Wednesday, June 13, 2012

On Ideas and Consequences

In my last post, I bemoaned the fact that throughout the Twentieth Century (and before), the world has suffered a deplorable lack of prudence (read "sound judgement") on the part of ideologues, politicians, economists, social engineers; in effect, the people who are expected to lead our nations and guide them through the good times and bad have ultimately failed us over the course of most of a century. I want to explore this topic more in depth in this post.

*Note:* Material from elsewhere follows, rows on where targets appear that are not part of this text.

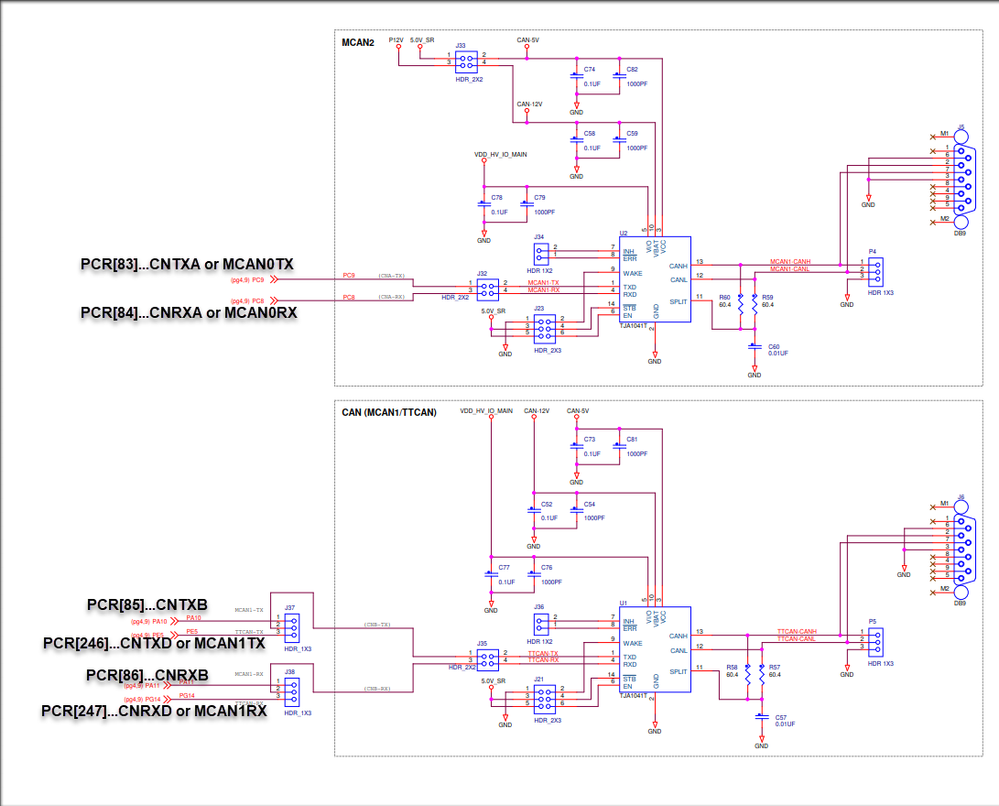Click the P4 HDR 1X3 header
The height and width of the screenshot is (806, 999).
tap(875, 271)
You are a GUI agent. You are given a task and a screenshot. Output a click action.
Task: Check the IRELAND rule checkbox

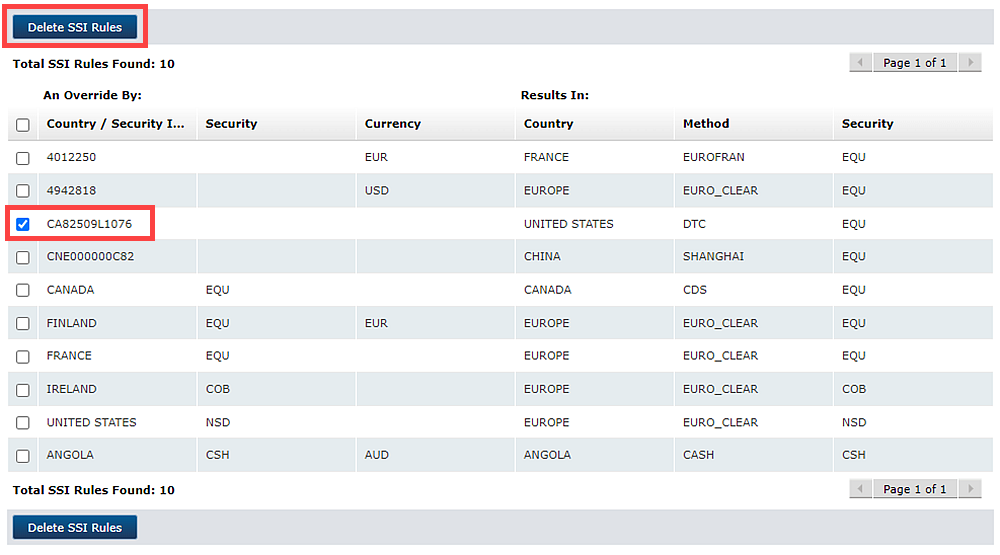pyautogui.click(x=23, y=390)
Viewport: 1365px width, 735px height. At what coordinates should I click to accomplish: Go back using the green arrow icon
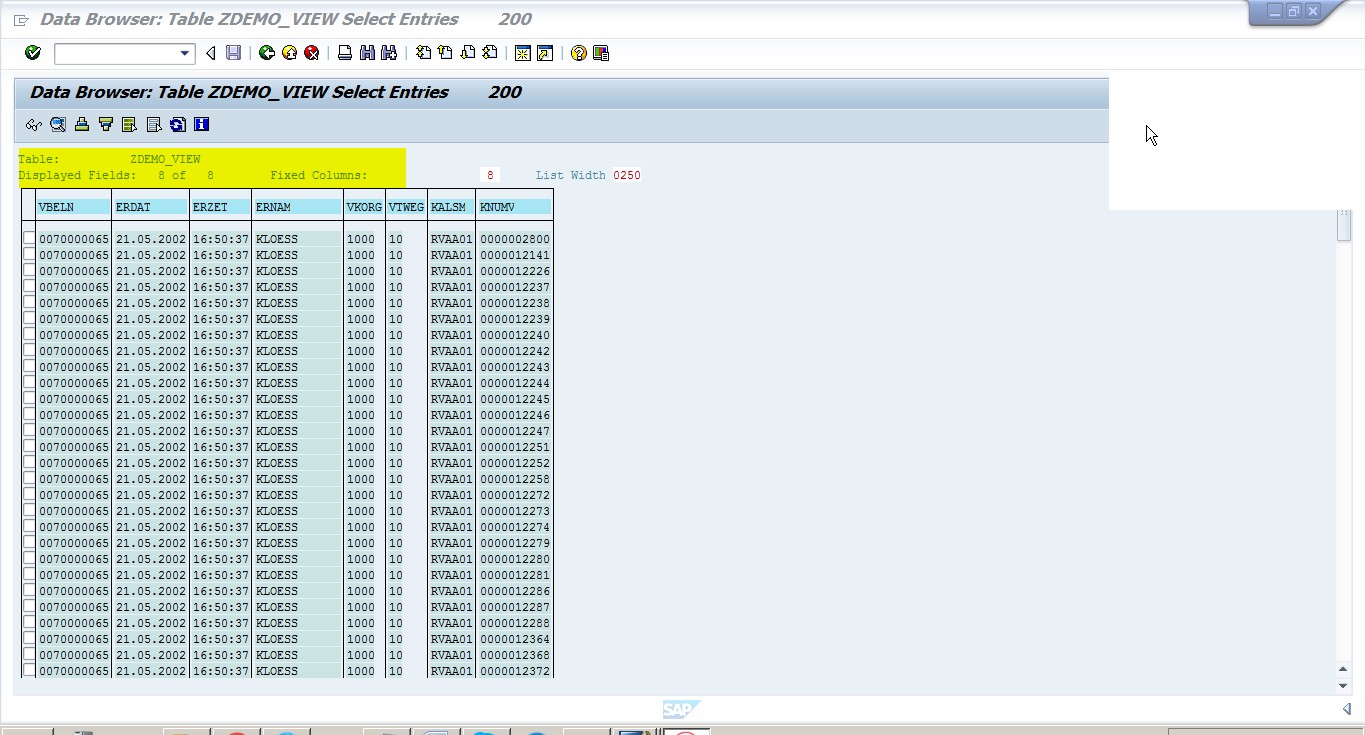pyautogui.click(x=266, y=53)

As we have seen with numerous examples over the last century (I examined the Habsburg fiasco in my last post, but there are others, including-and it pains me to say this-the recent Iraq War) where good intentions and even noble causes have, in the end, produced disastrous results. In the case of Iraq, I agree that our cause was noble: to free the Iraqi people from the oppression of a cruel dictator and give them the ability to decide their own fate is not a heinous goal. But our attempt to install a democracy in a land that has never experienced it (and never will, I might add) was folly. Too often our Western ideologues focus only on the idea and how good it sounds on the ear and tongue. To consider the effects of the idea never occurs to them, for that would require dropping their naive optimism and actually using their brains. That is why they are ideologues: they are immersed in the idea, and never have the prudence or foresight to consider what comes next. In Iraq, our idea to disband the Iraqi Army in the effort to "de-Baathitize" the government, while ideologically laudable, paved the way for the insurgency by putting hundreds of soldiers out of a job and leaving no law-enforcement or peacekeeping force in Iraq besides the Coalition troops, primarily Americans. I do not question the integrity or sincerity in the efforts to get rid of the remnants of an oppressive regime, but I do question the attempt to try and keep law with perhaps 300,000 combat troops in a country of 26 million. While Iraq may one day experience prosperity and democracy, and I stress "maybe", it is unlikely. As much as I hated Saddam Hussein and his thugs and all like him, keeping a few of his cronies around to control their troops and keep order, particularly the Republican Guard and SpecOps, would have saved us the trouble of having to send in a surge.

The same idea exists in the radical ideologies, particularly socialism. As conservatives, I and others like me take into consideration history, culture, society, and political systems when evaluating before hand. Socialism does not: it has no respect for culture, society, history or, in particular, religious attitudes. It sweeps all before it in its attempt to "remake" the world. Hence the particularly disastrous results of the socialist and communist experiments the world over. And even those proponents of "democracy" sometimes morph into the ideologues they say they abhor. "Democracy", to the conservative, in particular the "social-democracy" so prevalent these days, is just as bad as communism because it preaches a dependence on the state. The welfare state sounds good on paper, but, as we can see in the present Euro-Zone crisis, it breeds a false sense of security, and ultimately is the long, slow death of culture. Fashionable ideas give way to unintended consequences, which few if any "modern" thinkers take the time to consider before implementing their agendas.

Do I think that Karl Marx had an ulterior motive when he penned his vision of Socialism? Perhaps he did, but I do not think offhand that he did. But I do not think, to be frank, that he considered the effect his ideas would have upon the world. His intentions may have been good at first, but those with less honest intentions have twisted and bastardized his ideas so badly that they cannot and will not work at all. I do not even think that his ideas, though eloquently written, were even that well thought out. "All history is the story of class warfare?" What history was he reading? Where did this absurd idea come from? The man, in my opinion, was a philosophically-unstable old fool who came up with half-baked ideas and had a heck of a marketing plan. We've reaped the whirlwind of his ideas ever since.

Remember my rubric of just ends and means? "The end justifies the means if and only if the means are worthy of the end." This may come out as a fallacy, but I do not think so. To be honest, I have always thought that just because a conclusion my meet the criteria of "fallacy", does not necessarily make it true. So it is with this rubric. And as I stated in my first post, the means of achieving socialism and its conclusive phase, communism, are not worthy of the end, and both the end and means should be abhorrent to the lovers of our Republic, our Liberty, and of the Natural Rights, inherent as children of God.